Document passage:
________________________

The kids then had a game of cricket with the waiters from the hotel we are staying in. I am surprised and pleased that they have been getting on so well together and although their PSP and Nintendo DS have seen plenty of action, they had a great time today with a ball that cost 10 rupees and two empty coke bottles for bats.
We went and found Iram who seems very happy to be staying here and tells us he has a very nice room. We have decided that the best option is for him to take us out to the sand dunes where the camels are and try and negotiate a fair price when we get there.
Neither of us like organised themed trips and wherever we have been we have always found them to be very overpriced and generally shite.
We set off at 3pm, I am dreading it being cold as much as anything else but as I only have one cardi thing with me the only option is to take my waterproof jacket as well and I stick it in the rucksack.
We drive for about an hour and eventually see signs for Khuri village, Maisie makes us laugh when she tells us "I've just seen some massive eggs, I think they're camel eggs".
I have to explain to her that camels don't lay eggs which leads to more discussion about mammals. She is surprised to learn that foxes don't in fact lay eggs either – bless!
We get out the car and are immediately asked to sit down. The camel safari is explained to us and apparently includes an hour or so on the camels, out to the dunes, watching the sunset and then on return sitting around a fire watching some dancing and dinner. We're having none of it though and Simon explains to the man that we only want to ride the camels and then will return to Jaisalmer for dinner.
Eventually we agree a price of 450 rupees each (about five pounds) and we set off for the camels.
I'm a bit worried to find that the camel drivers sit behind you on each camel as I have read that this is advised against especially for women but there isn't much we can do about it and I clamber on. Simon and the kids all seem excited although Ali looks a bit apprehensive.
We set off at a good pace, the camel driver seems quite nice, he picks me some flowers for my hair and tells me he has six camels and the one we are on is called Lalu when I ask him. I'm not too sure if this is only my camels name though or if they are all called that although Maisie tells me later hers was called Baby.
Eventually the desert changes to perfect, rolling sand dunes. I've never seen anything like these before and it's really beautiful. We don't see anyone else and listening to the drivers singing and clicking to the camels in the dusk I realise I am actually having a great time.
We arrive at the top of the dunes there are lots of other people here but quite a long way from us and we get down to sit and watch the sunset. The kids love it and spend the time free running up and down the dunes. We write our names and the date in the fine sand and take lots of photos.
We get back on the camels and join the large groups of people also making their way back on their camels. The camel driver gives me the reins and shouts at Lalu to make her go faster, soon we are cantering along and although I'm hardly Lawrence of Arabia it is lots of fun and I am enjoying myself and pleased when we whip most people back to the village.
We get back to Jaisalmer and make for a restaurant called The Trio the food is probably the best we have had so far in India. We share a Rajasthani speciality mutton curry, tomatoes stuffed with goat's cheese, raisons and almonds, chicken mughlai, mixed vegetables and special biriyani.We have banana fritters for pudding and wash it down with Kingfisher beer and cardamom spiced coffee Yum!

________________________

Available data:
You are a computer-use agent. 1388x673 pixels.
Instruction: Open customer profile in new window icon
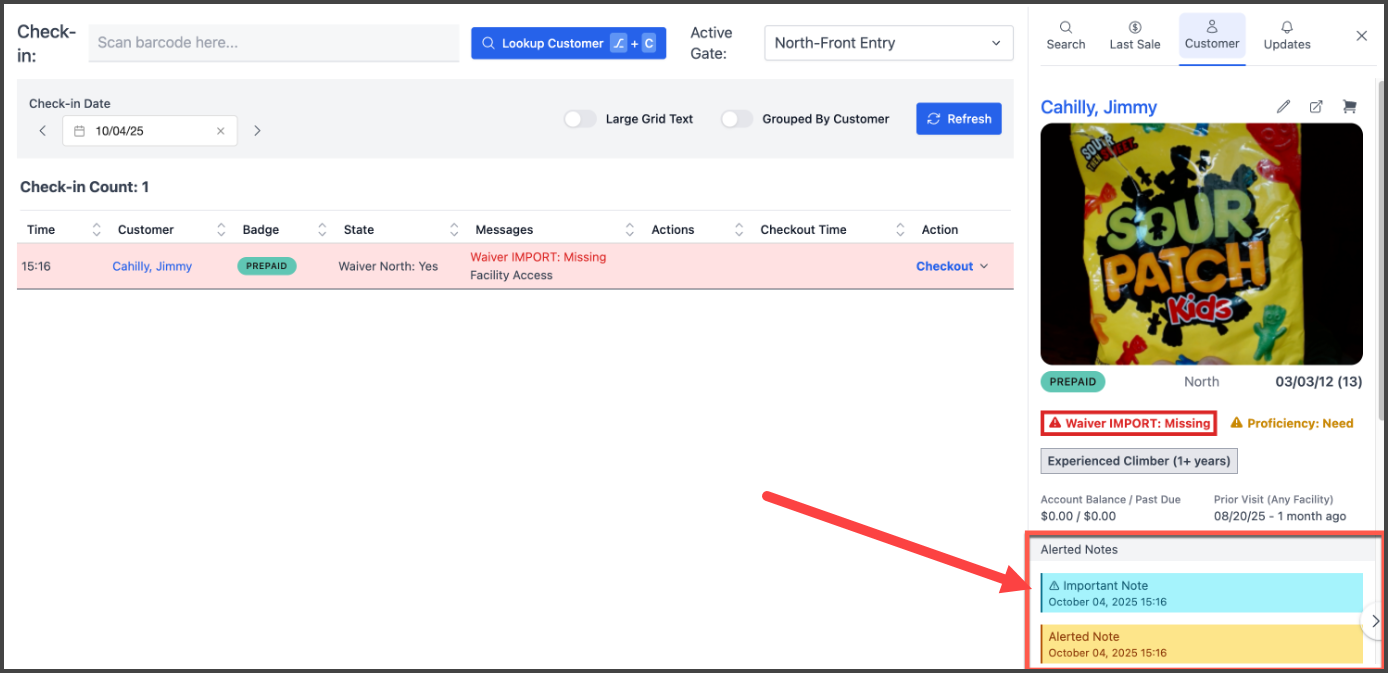pos(1316,107)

________________________

Task set:
1. In the travel diary, reproduce word for word the stretch from "I have to explain" to "for the camels.".
2. According to the travel diary, what price per person was agreed for the camel ride?

Completed exercise:
1.
I have to explain to her that camels don't lay eggs which leads to more discussion about mammals. She is surprised to learn that foxes don't in fact lay eggs either – bless!
We get out the car and are immediately asked to sit down. The camel safari is explained to us and apparently includes an hour or so on the camels, out to the dunes, watching the sunset and then on return sitting around a fire watching some dancing and dinner. We're having none of it though and Simon explains to the man that we only want to ride the camels and then will return to Jaisalmer for dinner.
Eventually we agree a price of 450 rupees each (about five pounds) and we set off for the camels.

2. 450 rupees each, about five pounds.